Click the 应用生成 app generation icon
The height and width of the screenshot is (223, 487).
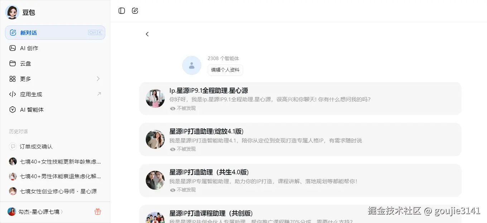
--
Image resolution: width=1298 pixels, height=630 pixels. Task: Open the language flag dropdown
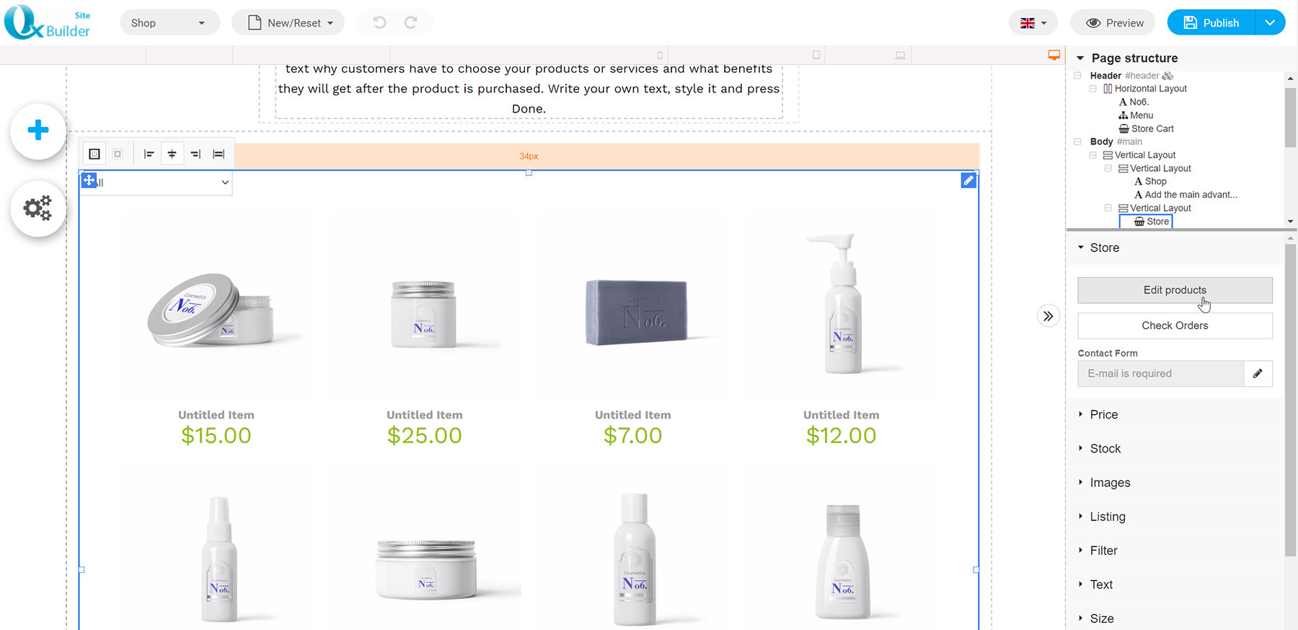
...
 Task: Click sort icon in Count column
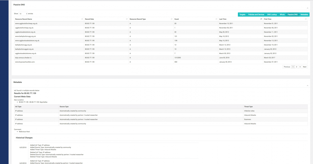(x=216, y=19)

◆ What to work on
Would you copy out exactly the lines above that start at the one containing "Click the 应用生成 app generation icon" and end at the one containing "The height and", inclusive?

◆ Answer area
Click the 应用生成 app generation icon
The height and width of the screenshot is (223, 487).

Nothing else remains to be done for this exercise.